*** PROVIDED MATERIAL ***

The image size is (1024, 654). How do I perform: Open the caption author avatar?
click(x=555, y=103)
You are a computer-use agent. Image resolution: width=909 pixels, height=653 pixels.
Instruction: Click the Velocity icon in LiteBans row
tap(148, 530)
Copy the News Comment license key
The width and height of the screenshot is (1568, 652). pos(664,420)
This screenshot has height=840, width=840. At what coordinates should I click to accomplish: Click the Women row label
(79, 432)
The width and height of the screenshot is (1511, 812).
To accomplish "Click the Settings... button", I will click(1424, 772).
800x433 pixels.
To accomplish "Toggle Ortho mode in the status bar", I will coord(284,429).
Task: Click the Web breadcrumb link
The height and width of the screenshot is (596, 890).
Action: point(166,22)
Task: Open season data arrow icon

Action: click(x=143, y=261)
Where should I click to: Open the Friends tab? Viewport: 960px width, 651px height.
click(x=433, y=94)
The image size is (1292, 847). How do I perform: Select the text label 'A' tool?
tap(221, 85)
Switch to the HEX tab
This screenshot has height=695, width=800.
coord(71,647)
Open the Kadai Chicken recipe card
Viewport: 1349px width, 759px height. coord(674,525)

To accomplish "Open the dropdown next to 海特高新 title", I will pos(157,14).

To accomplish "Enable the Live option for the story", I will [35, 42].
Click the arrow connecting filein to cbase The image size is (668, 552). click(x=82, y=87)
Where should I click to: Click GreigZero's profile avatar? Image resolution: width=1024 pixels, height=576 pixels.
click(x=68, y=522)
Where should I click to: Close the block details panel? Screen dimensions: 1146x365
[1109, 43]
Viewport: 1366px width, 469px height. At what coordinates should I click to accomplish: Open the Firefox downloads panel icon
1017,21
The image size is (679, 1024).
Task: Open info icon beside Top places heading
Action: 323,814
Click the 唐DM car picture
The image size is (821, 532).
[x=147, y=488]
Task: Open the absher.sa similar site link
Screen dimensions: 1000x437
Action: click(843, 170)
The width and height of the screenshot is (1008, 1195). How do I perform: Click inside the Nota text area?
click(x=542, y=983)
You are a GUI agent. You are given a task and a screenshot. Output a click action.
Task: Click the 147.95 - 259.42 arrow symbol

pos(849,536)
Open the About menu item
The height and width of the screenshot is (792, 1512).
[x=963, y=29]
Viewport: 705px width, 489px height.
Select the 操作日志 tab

***

### TASK TO COMPLETE
Write the records out again. Keep every line exactly as it is.

### TASK ANSWER
The image size is (1024, 654). How do I perform: Open the caption author avatar?
click(x=555, y=103)
You are a computer-use agent. Image resolution: width=909 pixels, height=653 pixels.
Instruction: Click the Velocity icon in LiteBans row
tap(148, 530)
Copy the News Comment license key
The width and height of the screenshot is (1568, 652). pos(664,420)
This screenshot has height=840, width=840. At what coordinates should I click to accomplish: Click the Women row label
(79, 432)
The width and height of the screenshot is (1511, 812).
To accomplish "Click the Settings... button", I will click(1424, 772).
800x433 pixels.
To accomplish "Toggle Ortho mode in the status bar", I will coord(284,429).
Task: Click the Web breadcrumb link
The height and width of the screenshot is (596, 890).
Action: point(166,22)
Task: Open season data arrow icon

Action: click(x=143, y=261)
Where should I click to: Open the Friends tab? Viewport: 960px width, 651px height.
click(x=433, y=94)
The image size is (1292, 847). How do I perform: Select the text label 'A' tool?
tap(221, 85)
Switch to the HEX tab
This screenshot has height=695, width=800.
coord(71,647)
Open the Kadai Chicken recipe card
Viewport: 1349px width, 759px height. coord(674,525)

To accomplish "Open the dropdown next to 海特高新 title", I will pos(157,14).

To accomplish "Enable the Live option for the story", I will [35, 42].
Click the arrow connecting filein to cbase The image size is (668, 552). click(x=82, y=87)
Where should I click to: Click GreigZero's profile avatar? Image resolution: width=1024 pixels, height=576 pixels.
click(x=68, y=522)
Where should I click to: Close the block details panel? Screen dimensions: 1146x365
[1109, 43]
Viewport: 1366px width, 469px height. At what coordinates should I click to accomplish: Open the Firefox downloads panel icon
1017,21
The image size is (679, 1024).
Task: Open info icon beside Top places heading
Action: 323,814
Click the 唐DM car picture
The image size is (821, 532).
[x=147, y=488]
Task: Open the absher.sa similar site link
Screen dimensions: 1000x437
Action: click(843, 170)
The width and height of the screenshot is (1008, 1195). How do I perform: Click inside the Nota text area?
click(x=542, y=983)
You are a GUI agent. You are given a task and a screenshot. Output a click action.
Task: Click the 147.95 - 259.42 arrow symbol

pos(849,536)
Open the About menu item
The height and width of the screenshot is (792, 1512).
[x=963, y=29]
Viewport: 705px width, 489px height.
Select the 操作日志 tab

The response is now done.